President Boyd K. Packer made a great analogy about a debtor and a creditor to illustrated what the life, sufferings and death of Christ give Him the power to do.  To make a long story short, a summary of the analogy goes as follows.  A young man wanted something very much, so much that he willingly took on a great debt to receive it.  The creditor with whom he took on the debt gave him a period of time in which to pay back his debt, setting a firm deadline.  The young man saw the deadline as something so far away that he postponed paying back the debt, so when the due date came, he ended up being trouble.  The creditor came to him and demanded payment.  An argument ensued with the debtor asking for mercy and the creditor demanding justice.  Both laws of mercy and justice needed to be met, but it seemed impossible to satisfy both, until a friend of the debtor came and offered to pay the price of the debt in full and offered to be the new creditor to the young man, in return for His following the new terms of payment he would set.

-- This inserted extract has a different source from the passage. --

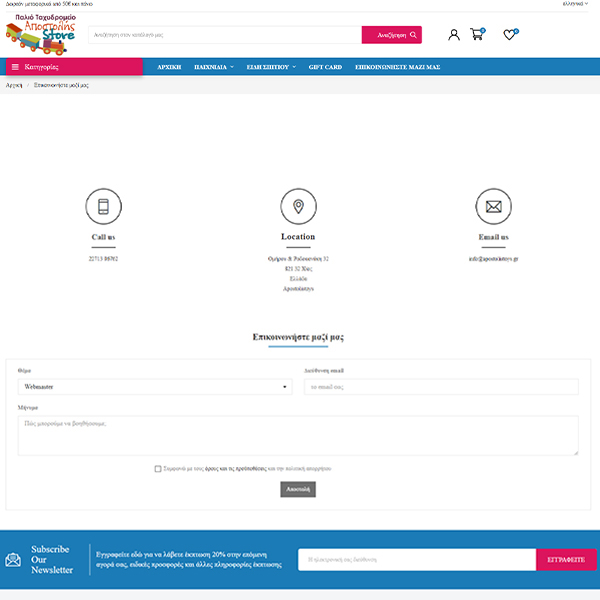Screen dimensions: 600x600
Task: Click the Apostolis Store logo
Action: (41, 34)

In the same way, our Lord, Jesus Christ, has taken upon Himself the whole of our spiritual debt to God, our Father, and in return, He asks for us to be allowed to return to God's presence and live in eternal happiness provided we follow His example and, with His help, become like Him.  His life, suffering, death and resurrection give Him the power to plead our cause and rescue us from the full consequence of our sins. By doing this, justice is satisfied because the debt is paid and mercy is satisfied because we can be free.

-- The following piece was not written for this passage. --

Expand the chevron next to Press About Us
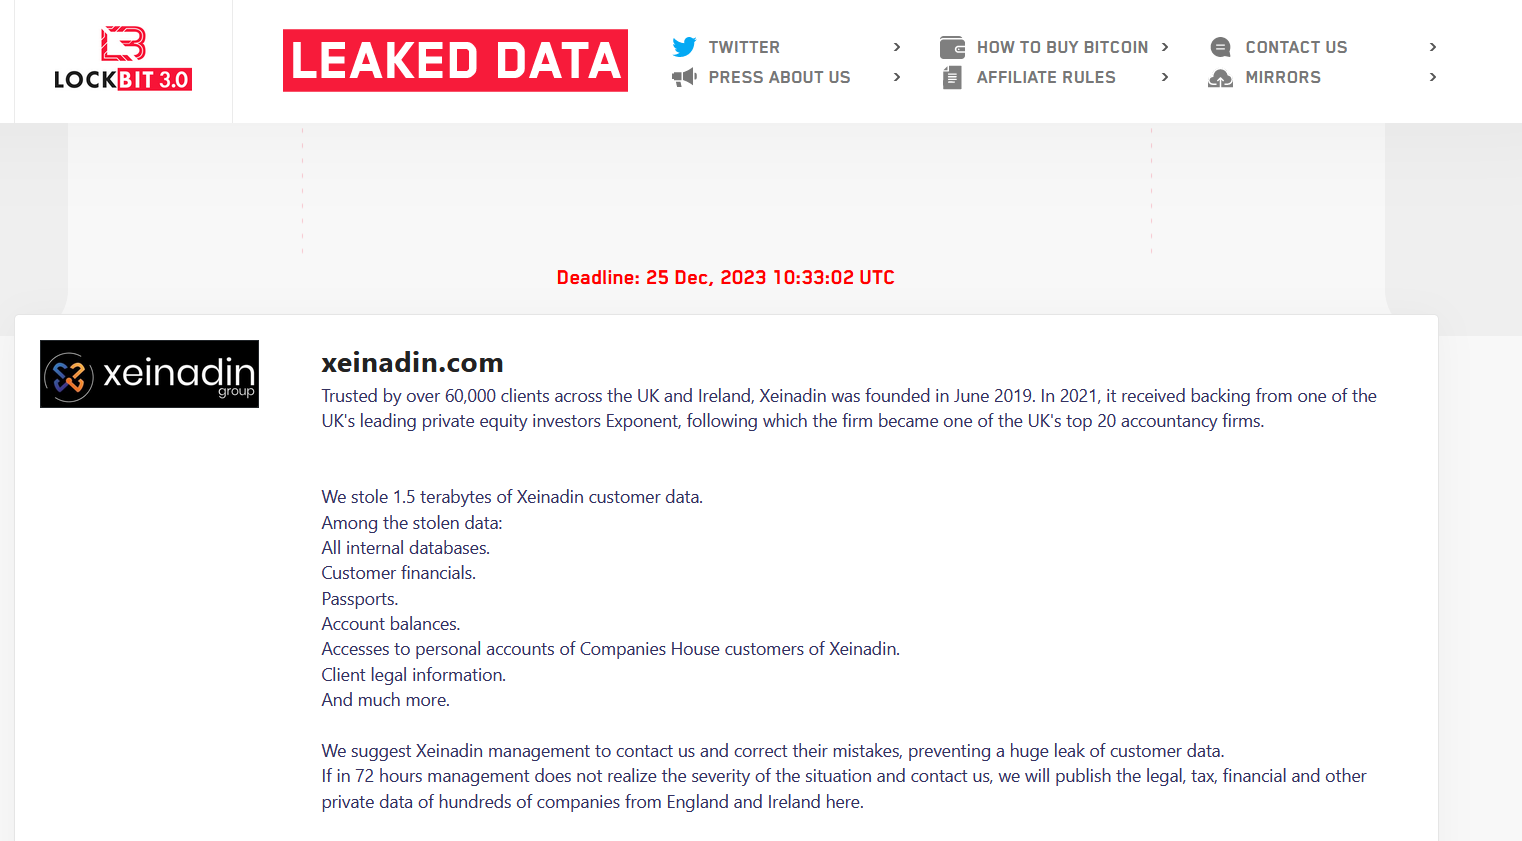point(897,77)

But, something I'd like to point out here is that He didn't just rescue us from the effects of sin, but from a sinful nature.  From modern scripture we know that "the natural man is an enemy to God, and has been from the fall of Adam, and will be, forever and ever, unless he yields to the enticings of the Holy Spirit, and putteth off the natural man and becometh a saint through the atonement of Christ the Lord, and becometh as a child, submissive, meek, humble, patient, full of love, willing to submit to all things which the Lord seeth fit to inflict upon him, even as a child doth submit to his father" (emphasis added).

Notice how it does not just talk about doing good things, but becoming a different person, making it so that we want to do good things, simply because it is right.  Part of gaining experience in this life is experiencing what it's like to be enticed by both good and evil things and being given the choice between one of the other, but the Atonement of Christ, His sufferings, death and resurrection, gives us a way to overcome, as The Apostle Elder David A. Bednar said, "both sin and the desire to sin, both the taint and the tyranny of sin."

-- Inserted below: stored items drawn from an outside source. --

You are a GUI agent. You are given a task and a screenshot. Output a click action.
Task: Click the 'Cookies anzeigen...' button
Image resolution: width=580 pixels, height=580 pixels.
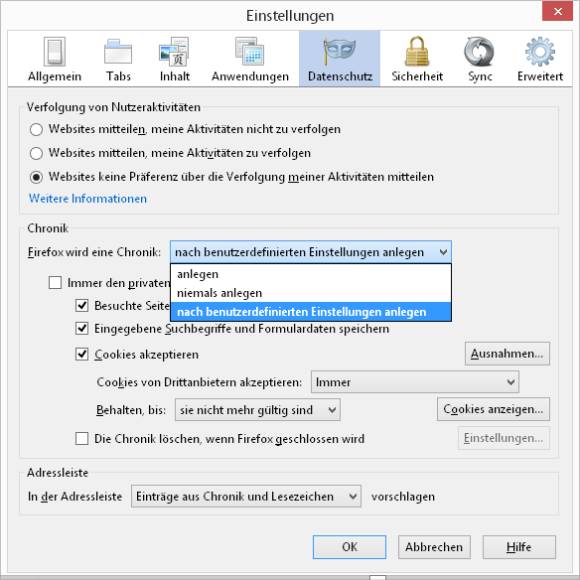click(x=493, y=409)
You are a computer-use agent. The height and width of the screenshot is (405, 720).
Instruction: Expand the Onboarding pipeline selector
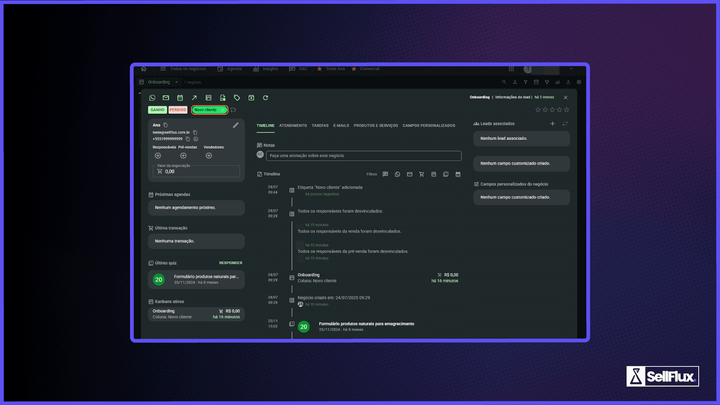click(x=159, y=82)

The purpose behind God's plan was for us not only to follow Him, but want to follow Him.  In Alma 34:34, also from the Book of Mormon, "...that same spirit which doth possess your bodies at the time that ye go out of this life, that same spirit will have power to possess your body in that eternal world." So our desires do not change at death.  Those who don't want to be choose to be good by following the Saviors example now won't want to then either.  What we want is a part of who we are, as Brad Wilcox put it "The miracle of the Atonement is not just that we can be cleansed and consoled but that we can be transformed.  Scriptures make it clear that no unclean thing can dwell with God but, brothers and sisters, no unchanged thing will even want to ... the more I understand this wonderful plan of redemption, the more I realize that in the final judgment it will not be the unrepentant sinner begging Jesus, “Let me stay.” No, he will probably be saying, “Get me out of here!” Knowing Christ’s character, I believe that if anyone is going to be begging on that occasion, it would probably be Jesus begging the unrepentant sinner, “Please, choose to stay. Please, use my Atonement—not just to be cleansed but to be changed so that you want to stay.”

So, to wrap up, I will ask the question again.  What was the Atonement of Christ for? What does it rescue us from?  If we apply it to our lives fully, it rescues us from sin, the desire to sin, weakness, and our pains and suffering.  It rescues us from our mortal selves.